6. Empirical Benchmarks
DeepFilterNet demonstrates strong performance on established test sets:
| Metric | DeepFilterNet3 | DeepFilterNet2 | RNNoise / PercepNet (typical) |
|---|---|---|---|
| WB-PESQ | 3.17 | 3.08 | 2.8–3.0 |
| CSIG (Signal Quality) | 4.34 | 4.30 | — |
| CBAK (Background Quality) | 3.61 | 3.40 | — |
| COVL (Overall Quality) | 3.77 | 3.70 | — |
| STOI (Intelligibility) | 0.944 | 0.943 | — |
These results on VCTK/DEMAND test sets show DeepFilterNet outperforming or matching prior real-time models, while maintaining minimal compute and latency (Schröter et al., 2023).
7. Open-Source Distribution and Deployment
- Implementation: The full pipeline is written in Rust, targeting the tract inference engine, with ready-to-use Python and Rust inference scripts.
- Repository: Source code and pretrained weights for DeepFilterNet3 are available under a permissive open-source license at https://github.com/Rikorose/DeepFilterNet.

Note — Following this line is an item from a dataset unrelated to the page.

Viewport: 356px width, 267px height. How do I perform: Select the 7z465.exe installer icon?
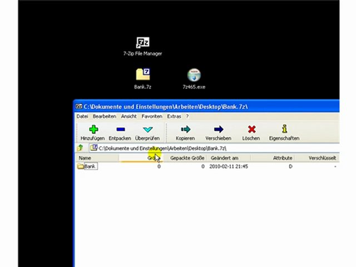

- Deployment: Includes a live Rust+LADSPA plugin for microphone noise suppression, comprehensive training instructions, and evaluation tools for all major speech enhancement metrics.
By integrating psychoacoustic filterbanks with multi-frame complex filtering, DeepFilterNet provides an efficient reference for full-band speech enhancement tasks in embedded, hearing-aid, and live communications settings.